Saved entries
_ _ _ _ _

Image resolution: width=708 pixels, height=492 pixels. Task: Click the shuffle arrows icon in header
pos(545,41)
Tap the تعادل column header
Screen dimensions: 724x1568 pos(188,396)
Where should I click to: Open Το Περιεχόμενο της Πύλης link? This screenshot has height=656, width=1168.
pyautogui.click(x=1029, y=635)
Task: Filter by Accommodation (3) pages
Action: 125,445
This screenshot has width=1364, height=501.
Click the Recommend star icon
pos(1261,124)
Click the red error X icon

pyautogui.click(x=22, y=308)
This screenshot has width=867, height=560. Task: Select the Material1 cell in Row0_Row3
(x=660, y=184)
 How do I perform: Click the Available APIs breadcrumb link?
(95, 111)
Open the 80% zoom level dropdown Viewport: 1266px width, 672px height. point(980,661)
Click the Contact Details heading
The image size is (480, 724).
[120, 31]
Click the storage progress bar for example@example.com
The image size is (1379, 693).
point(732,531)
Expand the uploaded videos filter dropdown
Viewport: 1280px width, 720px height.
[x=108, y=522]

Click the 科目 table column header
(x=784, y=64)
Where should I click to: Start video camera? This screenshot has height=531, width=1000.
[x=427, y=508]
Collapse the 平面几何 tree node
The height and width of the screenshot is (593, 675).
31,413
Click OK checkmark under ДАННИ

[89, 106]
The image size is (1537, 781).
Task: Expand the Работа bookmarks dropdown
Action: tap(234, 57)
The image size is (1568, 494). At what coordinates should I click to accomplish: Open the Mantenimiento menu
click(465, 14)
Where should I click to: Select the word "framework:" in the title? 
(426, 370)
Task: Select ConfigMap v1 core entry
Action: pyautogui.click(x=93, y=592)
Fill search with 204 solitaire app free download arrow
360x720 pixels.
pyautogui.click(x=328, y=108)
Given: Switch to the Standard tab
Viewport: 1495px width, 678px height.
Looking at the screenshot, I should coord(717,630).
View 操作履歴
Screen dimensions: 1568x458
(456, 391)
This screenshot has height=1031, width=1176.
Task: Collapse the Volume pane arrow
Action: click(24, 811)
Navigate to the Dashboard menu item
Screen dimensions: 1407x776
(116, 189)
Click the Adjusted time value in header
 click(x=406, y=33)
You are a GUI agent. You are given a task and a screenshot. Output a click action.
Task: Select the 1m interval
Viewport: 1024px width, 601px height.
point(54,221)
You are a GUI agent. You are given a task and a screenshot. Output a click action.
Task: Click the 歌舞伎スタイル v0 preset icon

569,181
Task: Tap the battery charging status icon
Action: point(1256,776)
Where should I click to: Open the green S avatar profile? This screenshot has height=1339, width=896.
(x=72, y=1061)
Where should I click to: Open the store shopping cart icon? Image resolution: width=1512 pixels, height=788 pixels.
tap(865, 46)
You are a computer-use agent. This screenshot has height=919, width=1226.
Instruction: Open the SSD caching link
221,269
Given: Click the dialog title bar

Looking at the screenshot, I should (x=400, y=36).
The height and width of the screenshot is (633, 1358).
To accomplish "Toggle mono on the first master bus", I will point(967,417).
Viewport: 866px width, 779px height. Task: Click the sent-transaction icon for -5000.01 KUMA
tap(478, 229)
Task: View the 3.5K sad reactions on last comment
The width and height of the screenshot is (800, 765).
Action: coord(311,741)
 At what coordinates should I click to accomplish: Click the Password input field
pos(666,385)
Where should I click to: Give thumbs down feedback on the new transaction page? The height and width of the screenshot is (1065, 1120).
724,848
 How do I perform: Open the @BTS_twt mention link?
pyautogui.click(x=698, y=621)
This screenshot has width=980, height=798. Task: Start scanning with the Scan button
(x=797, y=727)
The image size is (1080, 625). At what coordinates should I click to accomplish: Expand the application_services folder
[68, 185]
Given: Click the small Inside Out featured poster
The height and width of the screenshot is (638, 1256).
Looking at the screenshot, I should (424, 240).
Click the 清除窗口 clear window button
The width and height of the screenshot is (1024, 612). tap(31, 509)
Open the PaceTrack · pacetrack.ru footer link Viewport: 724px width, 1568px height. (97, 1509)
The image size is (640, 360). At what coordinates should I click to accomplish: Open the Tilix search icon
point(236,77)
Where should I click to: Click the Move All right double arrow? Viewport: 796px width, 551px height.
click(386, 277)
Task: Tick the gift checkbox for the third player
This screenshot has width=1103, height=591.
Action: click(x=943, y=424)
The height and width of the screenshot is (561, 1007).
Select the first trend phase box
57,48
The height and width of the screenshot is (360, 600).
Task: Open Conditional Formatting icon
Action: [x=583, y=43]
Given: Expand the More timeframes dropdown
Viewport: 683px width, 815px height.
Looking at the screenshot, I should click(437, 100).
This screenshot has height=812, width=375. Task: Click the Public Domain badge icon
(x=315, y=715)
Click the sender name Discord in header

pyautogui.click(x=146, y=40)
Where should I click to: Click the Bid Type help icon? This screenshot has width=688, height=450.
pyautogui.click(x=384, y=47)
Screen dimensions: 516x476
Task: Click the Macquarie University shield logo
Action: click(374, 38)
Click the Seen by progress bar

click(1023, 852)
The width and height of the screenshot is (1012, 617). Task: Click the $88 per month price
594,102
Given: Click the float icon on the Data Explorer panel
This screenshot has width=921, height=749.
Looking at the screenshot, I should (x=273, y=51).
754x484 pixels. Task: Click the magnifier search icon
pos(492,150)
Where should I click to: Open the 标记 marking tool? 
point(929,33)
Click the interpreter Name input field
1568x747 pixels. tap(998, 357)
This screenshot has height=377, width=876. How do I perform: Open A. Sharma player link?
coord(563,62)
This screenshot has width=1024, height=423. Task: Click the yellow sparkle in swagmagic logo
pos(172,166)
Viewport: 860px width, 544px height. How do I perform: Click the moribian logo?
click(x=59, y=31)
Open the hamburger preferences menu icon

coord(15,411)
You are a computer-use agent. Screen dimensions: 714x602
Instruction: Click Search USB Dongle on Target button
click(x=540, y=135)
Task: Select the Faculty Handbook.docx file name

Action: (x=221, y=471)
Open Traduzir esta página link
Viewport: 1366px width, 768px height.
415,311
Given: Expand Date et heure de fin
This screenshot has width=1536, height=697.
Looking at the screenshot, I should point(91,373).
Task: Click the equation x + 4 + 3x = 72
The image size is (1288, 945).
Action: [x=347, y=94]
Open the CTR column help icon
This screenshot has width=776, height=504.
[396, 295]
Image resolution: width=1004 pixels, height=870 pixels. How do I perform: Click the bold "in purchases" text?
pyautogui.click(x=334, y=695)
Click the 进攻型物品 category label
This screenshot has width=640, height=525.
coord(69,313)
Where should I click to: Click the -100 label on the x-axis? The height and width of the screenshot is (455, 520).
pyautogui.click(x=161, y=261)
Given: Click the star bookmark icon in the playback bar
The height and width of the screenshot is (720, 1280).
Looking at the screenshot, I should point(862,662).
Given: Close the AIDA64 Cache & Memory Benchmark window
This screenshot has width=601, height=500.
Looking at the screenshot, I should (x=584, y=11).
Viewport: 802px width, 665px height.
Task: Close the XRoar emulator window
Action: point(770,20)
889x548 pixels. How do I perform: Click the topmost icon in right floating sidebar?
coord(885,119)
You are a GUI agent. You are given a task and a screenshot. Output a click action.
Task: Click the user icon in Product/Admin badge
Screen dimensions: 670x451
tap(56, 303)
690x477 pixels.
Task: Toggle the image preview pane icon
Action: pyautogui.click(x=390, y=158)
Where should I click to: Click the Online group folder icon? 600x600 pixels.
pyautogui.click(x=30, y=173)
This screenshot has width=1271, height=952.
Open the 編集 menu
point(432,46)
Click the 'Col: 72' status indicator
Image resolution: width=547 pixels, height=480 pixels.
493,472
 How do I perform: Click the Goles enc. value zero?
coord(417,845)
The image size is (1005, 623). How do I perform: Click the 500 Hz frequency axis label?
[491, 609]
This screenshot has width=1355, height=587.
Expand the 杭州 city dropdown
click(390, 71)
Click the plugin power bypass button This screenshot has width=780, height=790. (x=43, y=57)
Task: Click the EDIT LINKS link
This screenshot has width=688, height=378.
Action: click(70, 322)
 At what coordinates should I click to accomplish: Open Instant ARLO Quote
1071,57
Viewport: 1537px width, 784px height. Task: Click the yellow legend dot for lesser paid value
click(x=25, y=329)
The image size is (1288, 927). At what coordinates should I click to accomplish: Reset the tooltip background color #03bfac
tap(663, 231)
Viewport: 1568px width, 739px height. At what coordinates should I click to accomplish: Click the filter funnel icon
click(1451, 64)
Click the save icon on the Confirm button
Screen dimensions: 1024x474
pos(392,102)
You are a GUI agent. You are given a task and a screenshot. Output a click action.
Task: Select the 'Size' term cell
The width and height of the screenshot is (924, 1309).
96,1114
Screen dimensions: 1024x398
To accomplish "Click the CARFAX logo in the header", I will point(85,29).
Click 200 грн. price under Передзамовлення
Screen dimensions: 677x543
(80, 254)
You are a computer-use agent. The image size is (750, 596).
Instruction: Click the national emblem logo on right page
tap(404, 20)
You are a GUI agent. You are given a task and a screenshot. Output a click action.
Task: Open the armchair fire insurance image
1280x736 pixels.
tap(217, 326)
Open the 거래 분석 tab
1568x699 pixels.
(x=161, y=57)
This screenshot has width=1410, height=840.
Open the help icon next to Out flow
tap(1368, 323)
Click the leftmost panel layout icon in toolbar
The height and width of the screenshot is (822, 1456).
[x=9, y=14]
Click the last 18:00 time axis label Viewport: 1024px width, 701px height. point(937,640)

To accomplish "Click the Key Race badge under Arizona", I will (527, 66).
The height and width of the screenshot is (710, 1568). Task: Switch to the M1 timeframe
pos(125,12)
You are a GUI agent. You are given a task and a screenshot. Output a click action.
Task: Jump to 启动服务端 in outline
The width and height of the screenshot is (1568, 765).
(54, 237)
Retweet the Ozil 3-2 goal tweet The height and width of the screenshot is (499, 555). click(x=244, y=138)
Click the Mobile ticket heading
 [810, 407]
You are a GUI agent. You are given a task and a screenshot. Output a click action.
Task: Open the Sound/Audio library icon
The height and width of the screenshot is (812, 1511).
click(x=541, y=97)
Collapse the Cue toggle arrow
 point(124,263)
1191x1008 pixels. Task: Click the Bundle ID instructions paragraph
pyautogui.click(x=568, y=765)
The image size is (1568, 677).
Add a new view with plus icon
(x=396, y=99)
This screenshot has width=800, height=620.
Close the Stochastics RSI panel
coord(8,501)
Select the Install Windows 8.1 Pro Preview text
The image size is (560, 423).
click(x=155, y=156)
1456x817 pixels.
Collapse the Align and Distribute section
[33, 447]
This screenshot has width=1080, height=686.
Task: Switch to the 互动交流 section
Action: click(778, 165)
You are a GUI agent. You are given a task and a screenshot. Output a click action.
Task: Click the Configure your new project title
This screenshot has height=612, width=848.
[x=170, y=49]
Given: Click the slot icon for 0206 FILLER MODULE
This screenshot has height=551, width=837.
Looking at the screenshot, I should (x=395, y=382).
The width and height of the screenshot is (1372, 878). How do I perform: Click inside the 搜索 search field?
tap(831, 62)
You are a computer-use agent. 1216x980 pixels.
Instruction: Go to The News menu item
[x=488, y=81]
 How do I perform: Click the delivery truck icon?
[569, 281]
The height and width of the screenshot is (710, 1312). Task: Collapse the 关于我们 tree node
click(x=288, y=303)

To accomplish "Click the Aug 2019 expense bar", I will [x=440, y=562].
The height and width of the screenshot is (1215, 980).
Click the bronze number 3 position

_ _ _ _ _

ASSIGNED TASK - Throughout the data above, copy all lines where the word "will" is found.

SOLUTION TO THE EXERCISE -
To accomplish "Toggle mono on the first master bus", I will point(967,417).
To accomplish "Click the CARFAX logo in the header", I will point(85,29).
To accomplish "Click the Key Race badge under Arizona", I will (527, 66).
To accomplish "Click the Aug 2019 expense bar", I will [x=440, y=562].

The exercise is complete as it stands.